Oggi non mancano liturgisti, eruditi sì in anafore, ma di spessore teologico piuttosto modesto, i quali contestano sant'Ambrogio e i suoi seguaci per aver parlato delle "parole efficaci (sermo operatorius)" di Gesù Cristo come causa della conversione eucaristica.

Veramente dovrebbero incominciare a contestare san Giustino, nel quale troviamo l'espressione: "nutrimento consacrato con la preghiera di ringraziamento formata dalle "parole di Cristo"".

In ogni caso, il riconoscimento di questa efficacia è insegnamento tradizionale nella Chiesa, reso evidente anche nei gesti di adorazione che conseguono la consacrazione, e in altri richiami luminosi o sonori che la preparano o l'accompagnano, nella persuasione che proprio alla consacrazione, di cui l'epiclesi stessa è un aspetto, è dovuta la transustanziazione e quindi la presenza del Corpo e del Sangue del Signore.

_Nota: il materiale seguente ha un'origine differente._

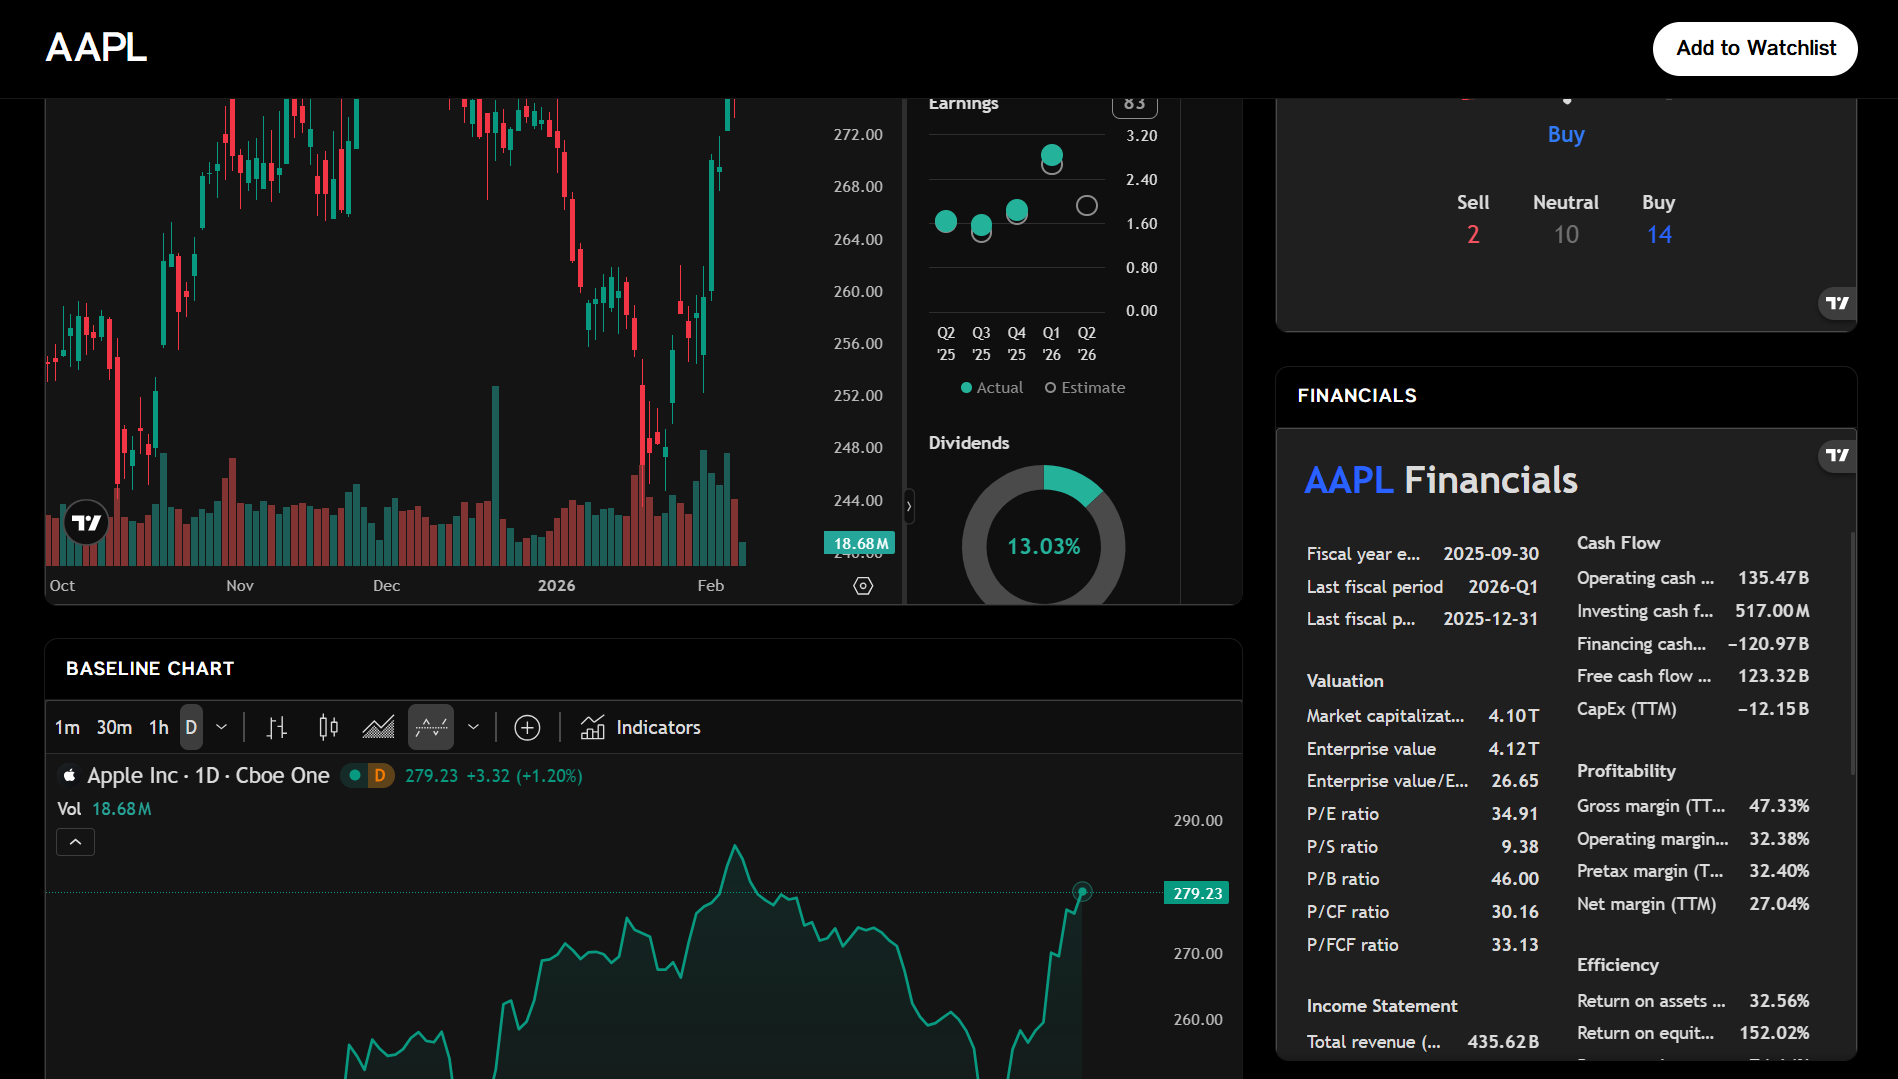Click TradingView logo on candlestick chart
The width and height of the screenshot is (1898, 1079).
[x=87, y=522]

Certo, con la riforma liturgica l'anafora, ad alta voce o in canto, può essere più chiaramente compresa, e più attivamente partecipata, da tutta la comunità celebrante; ma non è per ciò stesso perentoriamente decaduta la convenienza, o l'opportunità, che permangano dei segni a ricordare, quasi a risvegliare l'attenzione, sull'importanza unica del "centro vitale dell'Eucaristia", come lo chiama Josef Andreas Jungmann, ossia del momento consacratorio e di quanto ad esso si connette.